Аличе чувствует, что не выдержит ни минуты уже. Сознание заволакивает кроваво-красной дымкой. Юноша все так же смотрит на нее.

Глаза у него поразительно темные, почти черные. Где-то на задворках сознания проскакивает мысль, что такие должны быть у колдуна.

- Убей сразу. Иначе совесть прикончит тебя саму.

Аличе дрожит до кончиков пальцев, но заставляет себя взять себя в руки и сжать топор.

- Давай, бей! – кто-то кричит из толпы, и девушка узнает голос отца.

Она опять закрывает глаза и ударяет, не глядя и не целясь.

Будь что будет.

Порыв ветра сдувает с волос капюшон, народ взволнованно указывает в сторону палача, стражники тревожно переглядываются. Аличе смотрит на тело съежившегося у ее ног человека и вытирает пронзивший сердце топор о его обноски.
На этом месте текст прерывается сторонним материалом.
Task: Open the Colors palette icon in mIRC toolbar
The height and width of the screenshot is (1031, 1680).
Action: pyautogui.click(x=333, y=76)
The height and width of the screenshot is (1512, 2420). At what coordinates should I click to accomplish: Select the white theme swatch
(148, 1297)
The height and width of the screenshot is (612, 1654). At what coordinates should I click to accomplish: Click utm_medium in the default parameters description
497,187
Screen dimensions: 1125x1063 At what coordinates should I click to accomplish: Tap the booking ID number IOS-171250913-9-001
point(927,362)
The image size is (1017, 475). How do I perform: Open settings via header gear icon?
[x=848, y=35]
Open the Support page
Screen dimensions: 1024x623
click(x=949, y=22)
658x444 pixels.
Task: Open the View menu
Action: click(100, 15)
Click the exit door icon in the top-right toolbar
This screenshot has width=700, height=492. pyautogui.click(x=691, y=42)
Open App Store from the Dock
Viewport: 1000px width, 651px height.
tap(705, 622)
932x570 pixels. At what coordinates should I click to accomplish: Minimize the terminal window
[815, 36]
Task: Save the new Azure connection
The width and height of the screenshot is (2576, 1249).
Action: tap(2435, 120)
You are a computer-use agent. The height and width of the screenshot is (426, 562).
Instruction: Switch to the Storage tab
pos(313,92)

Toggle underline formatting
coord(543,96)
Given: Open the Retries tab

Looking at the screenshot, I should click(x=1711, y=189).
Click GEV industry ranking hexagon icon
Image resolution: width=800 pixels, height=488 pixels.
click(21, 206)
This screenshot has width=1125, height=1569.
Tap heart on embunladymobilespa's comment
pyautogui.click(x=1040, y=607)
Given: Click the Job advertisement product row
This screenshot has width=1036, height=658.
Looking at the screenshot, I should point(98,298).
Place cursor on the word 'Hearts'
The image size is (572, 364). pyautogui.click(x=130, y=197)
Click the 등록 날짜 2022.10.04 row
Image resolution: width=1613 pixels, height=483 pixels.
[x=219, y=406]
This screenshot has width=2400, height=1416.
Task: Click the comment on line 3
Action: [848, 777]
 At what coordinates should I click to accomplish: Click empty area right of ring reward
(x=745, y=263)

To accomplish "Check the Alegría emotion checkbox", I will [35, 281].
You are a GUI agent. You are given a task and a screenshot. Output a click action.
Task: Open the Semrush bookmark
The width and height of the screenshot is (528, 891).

- Ты все сделала не так, - бормочет осмелевший глашатай. Аличе уже глубоко плевать.

- Надень капюшон, живо! – кричит кто-то из стражников, выхватывая меч и наставляя его на палача-неумеху.

- Что ты делаешь? – шипит ему кто-то из солдат, но тот не слышит, замахиваясь своим оружием. Аличе как в тумане выставляет перед собой топор.

Каленое железо меча ломает окровавленную сталь. Аличе успевает отскочить назад до того, как клинок достигает ее. Кровь брызгает на ее сапоги, Аличе бьет нервная дрожь. Стражники хватают человека, собиравшегося ударить палача, и за руки оттаскивают в сторону.

Обломки лезвия топора лежат в растекающейся от тела луже крови.

- Уходи отсюда, - серьезно шепчет глашатай, оборачиваясь к девушке. – Скорее!

Та нервно кивает и бросается наутек, спотыкается обо что-то, но тут же поднимается, стараясь не смотреть на этот предмет, оказавшийся отрубленной рукой преступника. И так девушку от запаха крови выворачивает наизнанку.

Последнее, что видит Аличе, обернувшись на бегу – стражники оттаскивают труп юноши в сторону, и кровь стекает по их одежде.

Мечты этого человека были такими же хрупкими, как ее сталь, думает Аличе, убегая по грязным переулкам дальше, дальше от площади.

Палачам все же снятся кошмары, что бы ни говорили старые легенды.